The English academic Charles Foster, however, has made a valiant attempt to broaden the circle of concern. A barrister, travel writer, veterinarian, theologian, Oxford don, father of six and medical ethicist, the redoubtable Foster recently published a fascinating, if sometimes stomach-turning, account of his attempt to reconnect with the animal world.

In his book, Being a Beast, he tells how he lived as a badger, a fox, a swift, a deer and an otter. “Lived as” means “lived as”. Badger Foster lived underground, ate earthworms, scraped squirrel roadkill off the tarmac and devoured it with his 8-year-old son (cooked with wood sorrel and wild garlic, mind you), and lapped water “from a pool where leeches waved at our lips”.

Fox Foster lived in London like a furtive urban fox, scurrying down laneways, eating rancid pizzas and sleeping in gardens. If he felt sore and sorry, imagine what the fox felt like:

When they walk along fence tops like teenage Olympic Romanians on the beam, or blast from a hedge on to a wood pigeon, or seep like mercury up to a rabbit, they’re doing it with a back so bad that, were they office workers, it would have them signed permanently off work.

He paraglided to understand the acrobatics of swifts and ran before a bloodhound to imagine the terror that deer must feel. (He collapsed, and the disgusted dog turned back to its master.)

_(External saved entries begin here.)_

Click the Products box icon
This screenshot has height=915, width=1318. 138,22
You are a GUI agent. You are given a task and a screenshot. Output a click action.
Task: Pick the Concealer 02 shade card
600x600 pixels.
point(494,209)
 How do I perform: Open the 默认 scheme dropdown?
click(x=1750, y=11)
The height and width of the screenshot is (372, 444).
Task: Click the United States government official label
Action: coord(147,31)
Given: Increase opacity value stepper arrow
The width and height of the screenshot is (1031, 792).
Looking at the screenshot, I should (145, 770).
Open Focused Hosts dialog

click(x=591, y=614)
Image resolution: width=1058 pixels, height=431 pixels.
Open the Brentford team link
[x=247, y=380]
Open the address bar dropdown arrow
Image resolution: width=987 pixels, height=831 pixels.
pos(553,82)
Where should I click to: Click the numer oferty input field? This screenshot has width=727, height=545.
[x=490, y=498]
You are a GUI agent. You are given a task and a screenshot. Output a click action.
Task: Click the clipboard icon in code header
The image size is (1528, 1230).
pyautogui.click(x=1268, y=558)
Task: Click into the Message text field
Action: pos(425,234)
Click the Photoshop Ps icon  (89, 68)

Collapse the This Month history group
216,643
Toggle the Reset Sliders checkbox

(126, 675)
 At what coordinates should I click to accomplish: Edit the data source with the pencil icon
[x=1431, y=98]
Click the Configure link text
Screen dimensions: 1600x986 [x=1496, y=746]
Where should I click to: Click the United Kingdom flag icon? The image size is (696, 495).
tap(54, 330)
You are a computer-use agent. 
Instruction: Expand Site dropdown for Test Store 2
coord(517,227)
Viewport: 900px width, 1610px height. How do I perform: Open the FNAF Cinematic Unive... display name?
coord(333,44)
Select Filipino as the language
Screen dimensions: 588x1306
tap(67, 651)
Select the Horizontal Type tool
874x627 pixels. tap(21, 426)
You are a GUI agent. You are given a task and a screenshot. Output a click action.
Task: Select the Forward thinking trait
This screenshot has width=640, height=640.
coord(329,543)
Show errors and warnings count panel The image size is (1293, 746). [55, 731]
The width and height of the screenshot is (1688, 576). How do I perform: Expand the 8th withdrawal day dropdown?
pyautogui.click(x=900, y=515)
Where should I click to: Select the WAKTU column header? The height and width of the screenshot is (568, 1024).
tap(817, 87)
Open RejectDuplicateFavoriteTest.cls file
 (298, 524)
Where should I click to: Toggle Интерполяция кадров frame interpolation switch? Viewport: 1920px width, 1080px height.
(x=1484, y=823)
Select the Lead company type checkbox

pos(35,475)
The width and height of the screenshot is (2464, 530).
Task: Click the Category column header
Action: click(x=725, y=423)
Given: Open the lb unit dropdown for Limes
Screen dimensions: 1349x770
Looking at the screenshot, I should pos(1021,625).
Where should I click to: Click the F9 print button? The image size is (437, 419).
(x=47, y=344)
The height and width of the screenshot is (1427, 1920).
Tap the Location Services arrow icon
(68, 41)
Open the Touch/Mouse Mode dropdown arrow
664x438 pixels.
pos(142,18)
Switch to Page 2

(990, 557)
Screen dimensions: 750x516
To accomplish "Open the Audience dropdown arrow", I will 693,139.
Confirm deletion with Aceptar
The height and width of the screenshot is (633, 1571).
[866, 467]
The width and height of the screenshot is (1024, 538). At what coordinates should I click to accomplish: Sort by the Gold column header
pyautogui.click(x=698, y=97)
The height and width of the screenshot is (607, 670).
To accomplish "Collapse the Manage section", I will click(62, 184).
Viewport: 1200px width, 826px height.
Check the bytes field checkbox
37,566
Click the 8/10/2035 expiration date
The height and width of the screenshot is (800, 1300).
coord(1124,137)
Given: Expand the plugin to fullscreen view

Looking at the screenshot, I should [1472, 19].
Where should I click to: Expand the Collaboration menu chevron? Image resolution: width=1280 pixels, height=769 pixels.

Otters were his least favourite animal. They are pitiless killing and eating machines, consuming the equivalent of 88 Big Macs per day. A human counterpart would “stay up for a couple of nights, drinking a double espresso every couple of hours, before having a cold bath followed by a huge breakfast of still-twitching sushi and then a nap, and then keep repeating until I die”. They were unpleasant companions, however hard he tried to mimic their agile savagery.

The lesson of the book is that humans need to engage with the natural world. Perhaps this is pertinent for both bioethicists and animal right activists. It’s one thing to tap away in front of a computer screen, and quite another to smell the damp earth, scrounge for food and sleep in fear of predators.

In its own eccentric way, Being a Beast is serious and profound. Personal identity is one of the major philosophical questions of our day. Can we change our gender? Can we leap over the prison walls of our own ego and culture? Foster’s book suggests that we cannot, but his attempts have endowed us with a valuable sense of humility.

I’m angry at humans who act towards the natural world with a lack of empathy which, if displayed towards other humans, would be seen as frankly psychopathic. We have this ability to engage the natural world on so many more levels than we actually do. I’m incredibly happy being a human being, but I’m much happier having learned the lessons about being human that these other species have taught me.

Besides, even human beings cannot escape their wilderness heritage: it is wired into our psyche through evolution. As a Cambridge graduate, Foster ought to know this. Here is what his classmates were told at graduation:

You’re about to leave Cambridge, gentlemen. Now, it may very well be true that the meek will inherit the earth, but my advice to you is this: until they show some signs of making a serious bid for that position, trample all over them.

Presumably the mature Foster regards this as otter bosh.